La cause du crash est une confusion entre les pilotes et la machine. La désactivation des systèmes d'alerte de proximité du sol a aussi contribué à l'accident.
Le , 14 ans après les faits, le procès de l'accident s'ouvrait devant le tribunal correctionnel de Colmar. Six personnes — dirigeants d'Air Inter, d'Airbus, de l'Aviation civile et un contrôleur aérien — comparaissaient pour « homicides et blessures involontaires ». Le , le tribunal relaxait les accusés, au motif qu'« ils n'ont pas commis de faute pénale », c'est-à-dire qu'ils n'ont pas commis de faute caractérisée au sens de la loi Fauchon[1]. Néanmoins, la responsabilité civile d'Airbus pour une faute civile liée à la conception du cockpit de l'A320, et celle d'Air France, qui avait absorbé Air Inter, en sa qualité de transporteur, a été reconnue[1].
Il s’agit d’un Airbus A320-111 immatriculé F-GGED, livré à Air Inter en 1988[a 1]. Il est doté de moteurs CFM56-5-A1 construits en coopération par General Electric et la Snecma, et commercialisés par leur société commune CFMI[a 2]. L'Airbus A320 est issu de la volonté de la société Airbus d'offrir une gamme d'appareils diversifiée[2]. Mis en route en 1982, le projet met en place un avion fortement informatisé, technologiquement en avance sur l'industrie aéronautique américaine alors dominante. Pour assurer sa commercialisation, Airbus met en avant la facilité d'utilisation de cet appareil, ainsi que sa fiabilité. De plus, l'ordinateur est considéré comme plus sûr que l'esprit des pilotes, amenant ainsi à privilégier l'action de l'informatique de bord sur celle de l'équipage[3].

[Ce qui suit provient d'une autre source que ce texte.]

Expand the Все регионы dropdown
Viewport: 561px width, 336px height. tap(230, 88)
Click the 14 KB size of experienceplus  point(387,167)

L'accident survient après les accidents d'Habsheim en 1988 (faute de pilotage majeure, non-respect de l'altitude minimale règlementaire, non prise en compte du spool up time) et de Bangalore en 1990 (trajectoire non stabilisée à l'atterrissage, hésitation puis retard dans la prise de décision de remise des gaz).
Le commandant de bord, Christian Hecquet, âgé de 42 ans, a accumulé 8 806 heures de vol. Sur un Airbus A320, son expérience est de 162 heures[a 3]. Le copilote, Joël Cherubin, âgé de 37 ans, a derrière lui 3 615 heures de vol. Sur Airbus A320, il a volé 61 heures[a 4].
L’avion assurait une liaison entre l’aéroport de Lyon-Satolas (nommé aujourd'hui Lyon-Saint-Exupéry) et celui de Strasbourg-Entzheim. Le rapport final du BEA reconstitue le vol en se basant sur les communications avec les contrôleurs, les enregistrements des paramètres de vol et des conversations dans le cockpit, les données radar enregistrées au sol.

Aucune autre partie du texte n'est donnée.